• [AIM] Copy the lines of the data below word for word, starting at the line that contains "The height and width of the screenshot is (1277, 1212)." and going through the end of the data. Leave the pictures out of your copy.

"""

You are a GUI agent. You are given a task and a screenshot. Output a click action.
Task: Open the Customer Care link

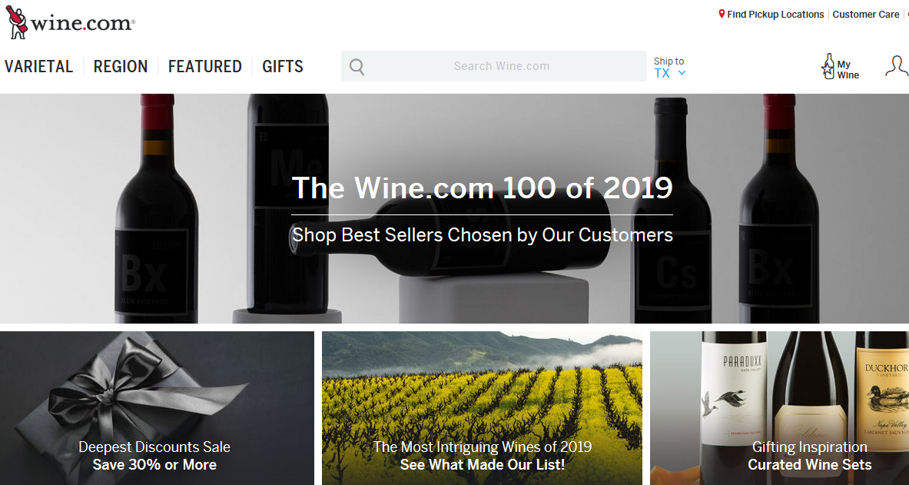[x=866, y=15]
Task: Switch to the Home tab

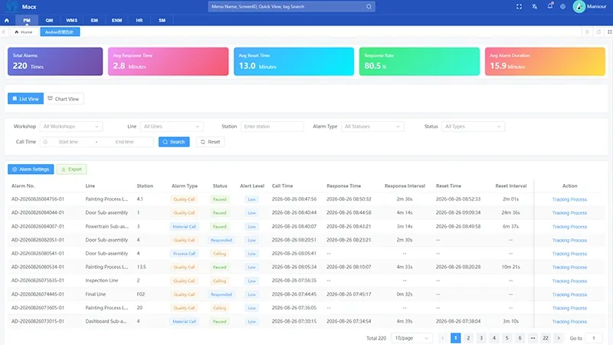Action: (24, 32)
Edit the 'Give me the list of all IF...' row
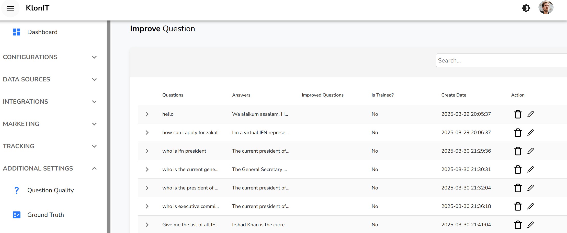 click(x=530, y=225)
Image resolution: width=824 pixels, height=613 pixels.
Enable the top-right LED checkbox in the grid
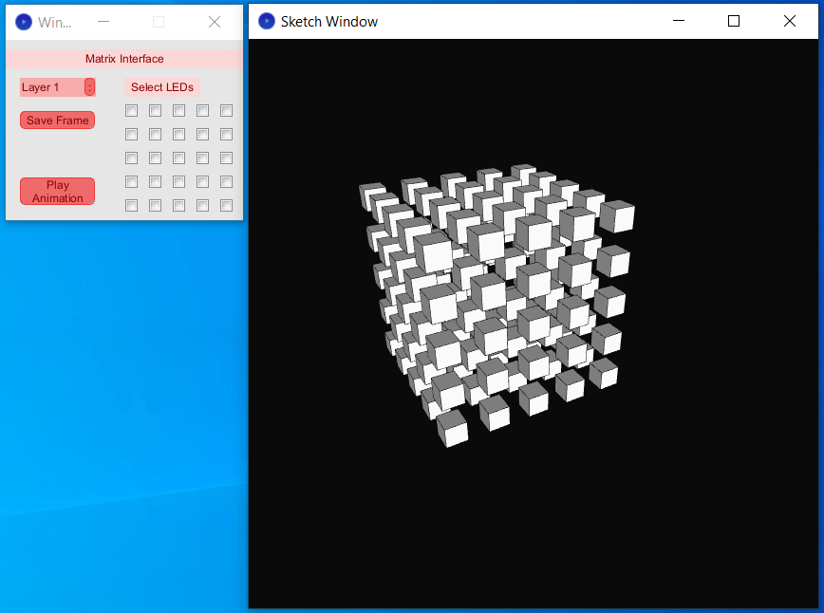point(226,110)
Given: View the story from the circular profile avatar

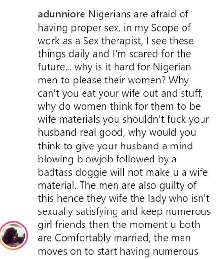Looking at the screenshot, I should [14, 235].
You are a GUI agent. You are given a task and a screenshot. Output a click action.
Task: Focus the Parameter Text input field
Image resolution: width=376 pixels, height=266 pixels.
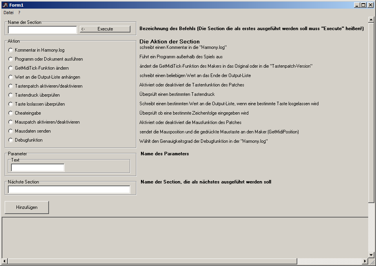38,168
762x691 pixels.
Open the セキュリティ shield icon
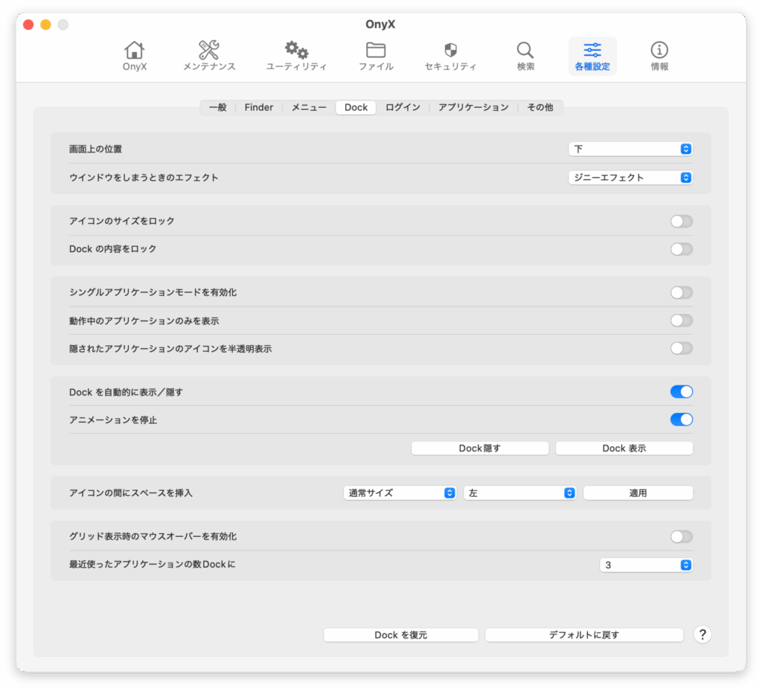click(x=450, y=51)
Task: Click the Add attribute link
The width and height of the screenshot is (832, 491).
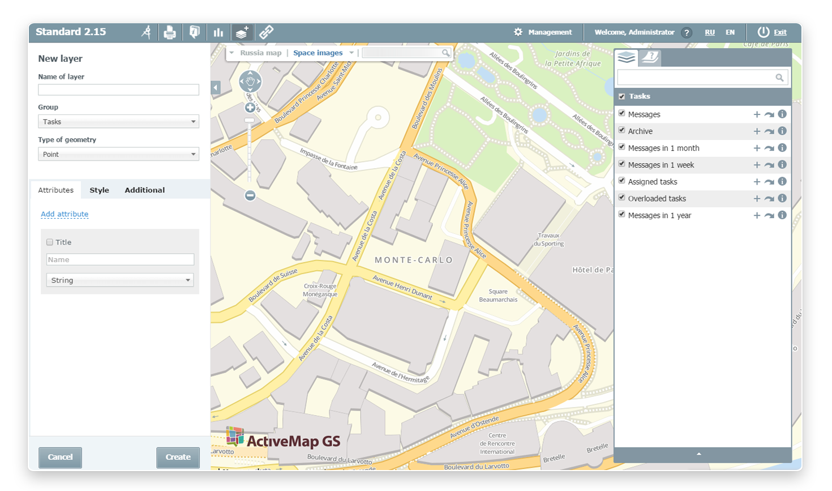Action: (x=65, y=214)
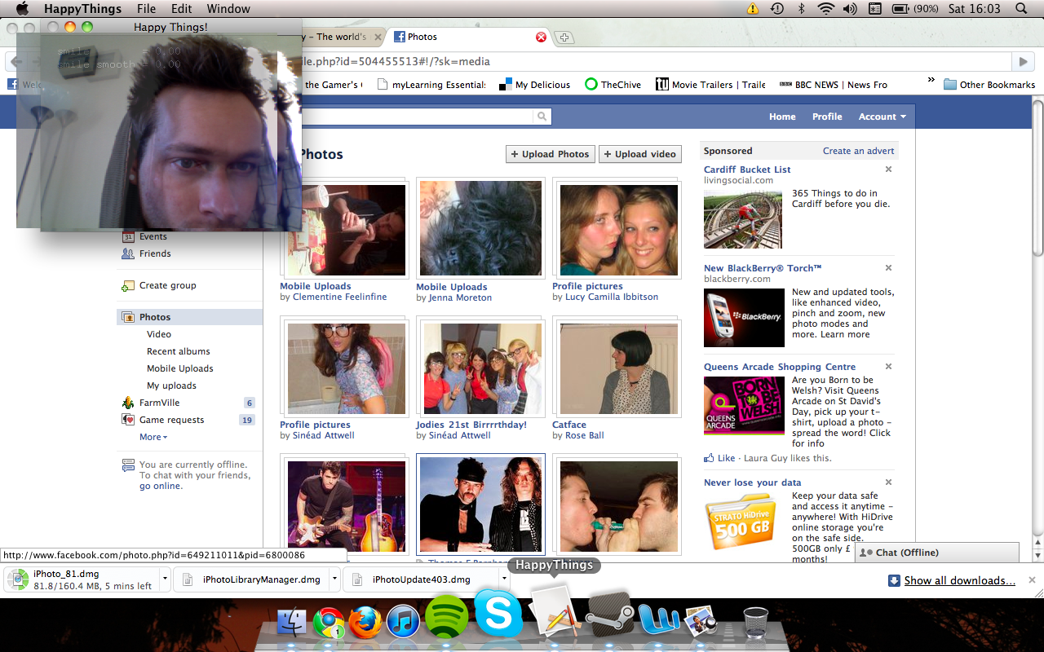Click the Upload Photos button
The height and width of the screenshot is (652, 1044).
point(550,154)
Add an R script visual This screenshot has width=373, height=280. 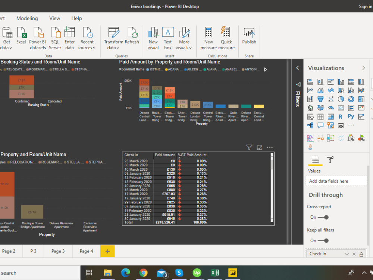341,116
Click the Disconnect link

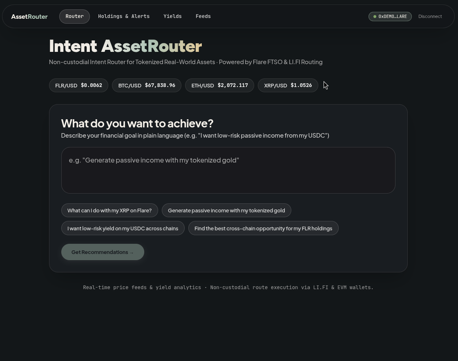click(430, 16)
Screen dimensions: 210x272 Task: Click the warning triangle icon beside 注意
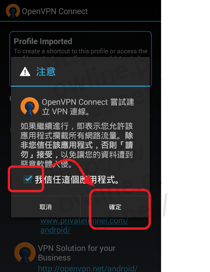coord(25,72)
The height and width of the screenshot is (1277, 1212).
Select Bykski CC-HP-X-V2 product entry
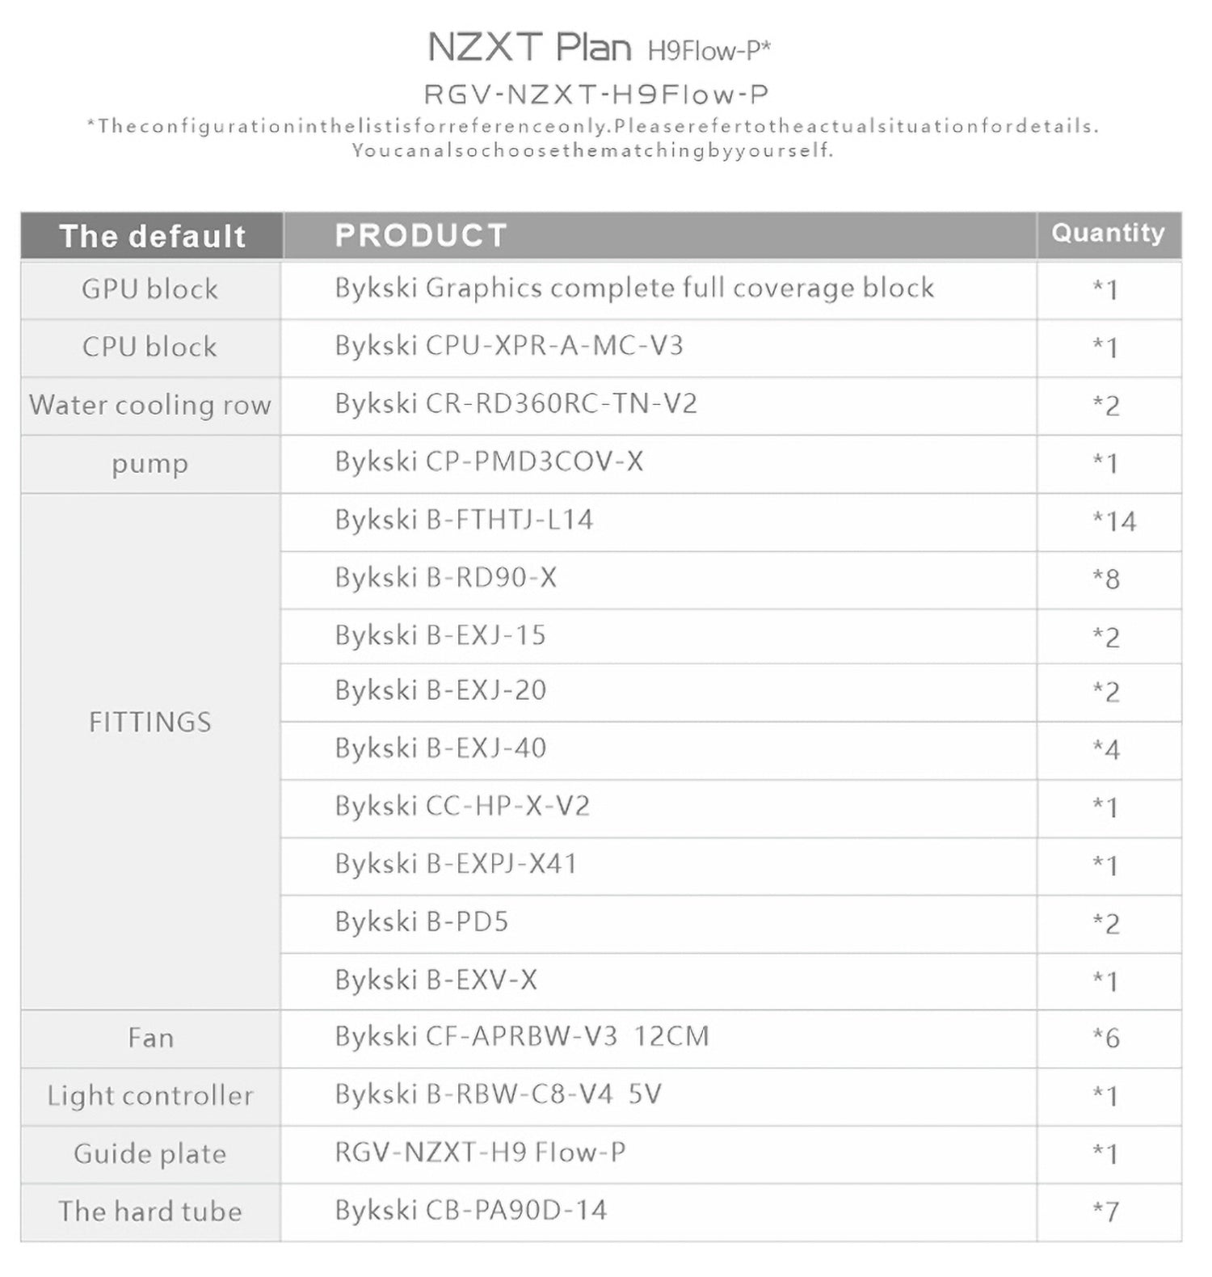point(462,806)
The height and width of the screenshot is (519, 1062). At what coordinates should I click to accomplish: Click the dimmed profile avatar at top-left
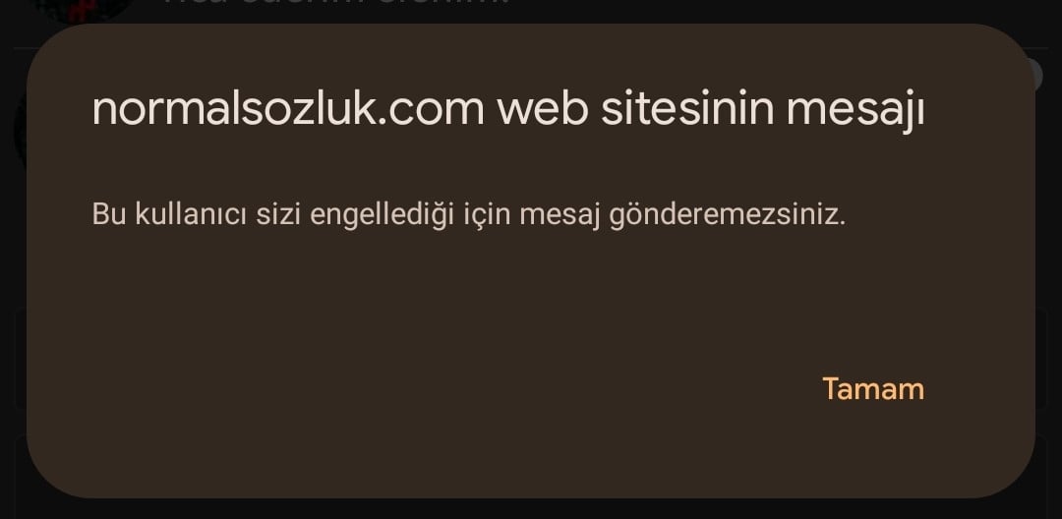click(x=85, y=10)
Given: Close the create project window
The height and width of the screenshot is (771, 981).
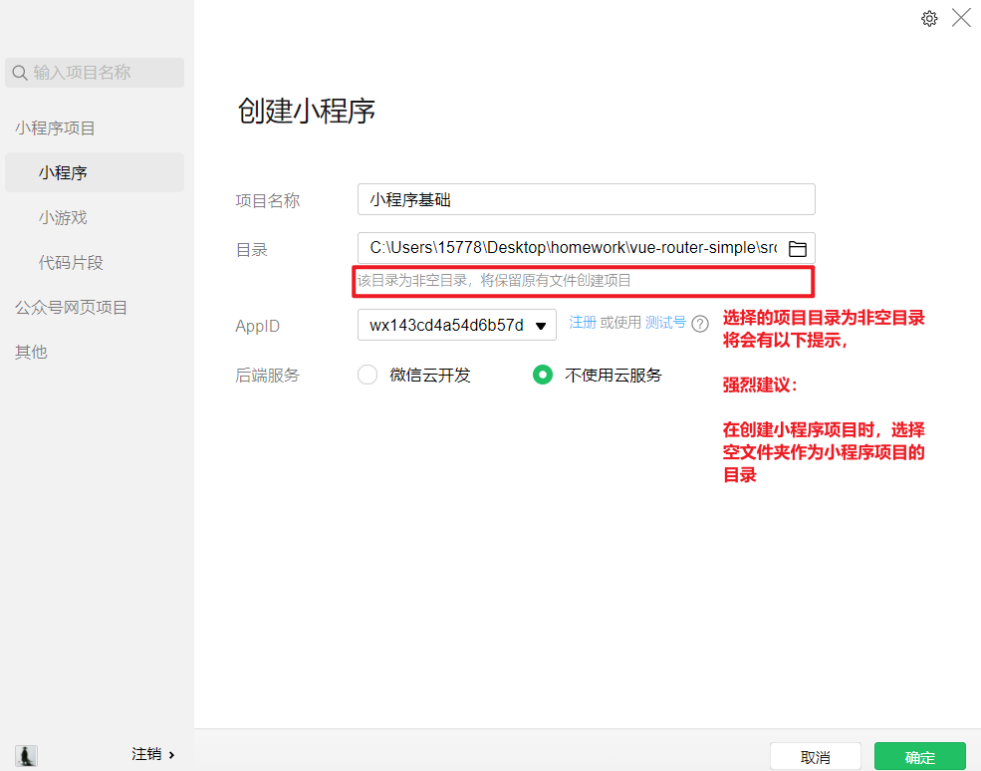Looking at the screenshot, I should [961, 18].
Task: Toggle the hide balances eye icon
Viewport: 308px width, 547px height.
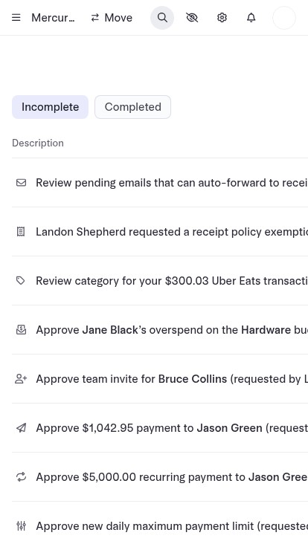Action: (192, 17)
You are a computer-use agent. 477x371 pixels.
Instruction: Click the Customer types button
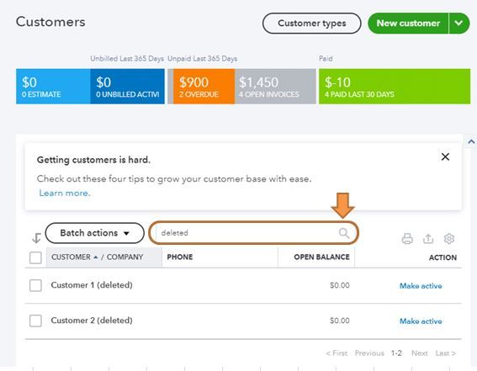[312, 24]
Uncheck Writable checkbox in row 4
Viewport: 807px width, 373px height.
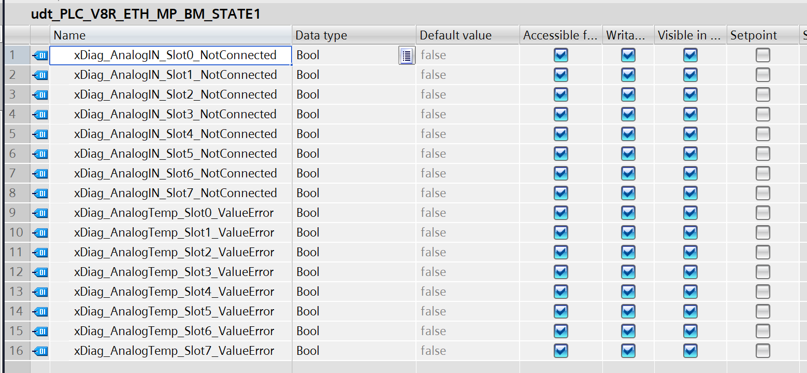628,115
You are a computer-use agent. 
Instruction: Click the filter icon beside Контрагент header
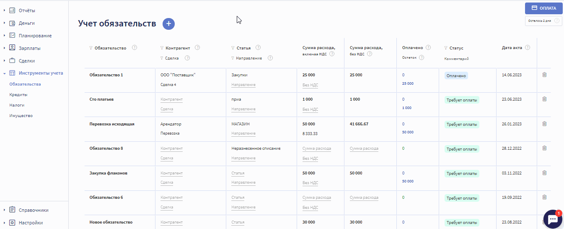click(162, 48)
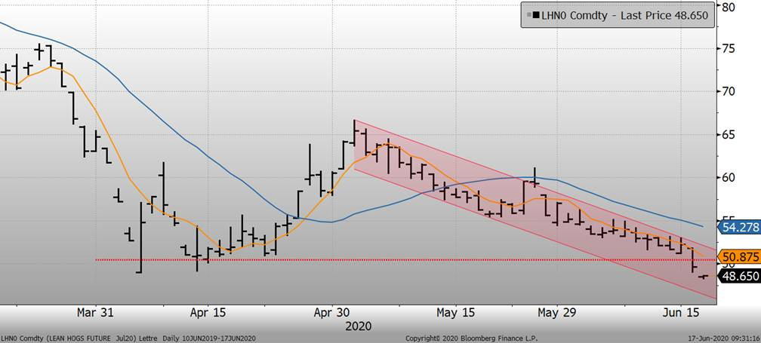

"""

• [FULL SOLUTION]
The height and width of the screenshot is (1277, 1212).
Select Bykski CC-HP-X-V2 product entry
point(462,806)
The height and width of the screenshot is (519, 1062). At what coordinates should I click to accomplish: Click the dimmed profile avatar at top-left
click(x=85, y=10)
Given: Close the create project window
The height and width of the screenshot is (771, 981).
Looking at the screenshot, I should [961, 18].
Task: Toggle the hide balances eye icon
Viewport: 308px width, 547px height.
Action: (192, 17)
You are a computer-use agent. 477x371 pixels.
Instruction: Click the Customer types button
[312, 24]
Uncheck Writable checkbox in row 4
Viewport: 807px width, 373px height.
628,115
You are a computer-use agent. 
Instruction: Click the filter icon beside Контрагент header
click(162, 48)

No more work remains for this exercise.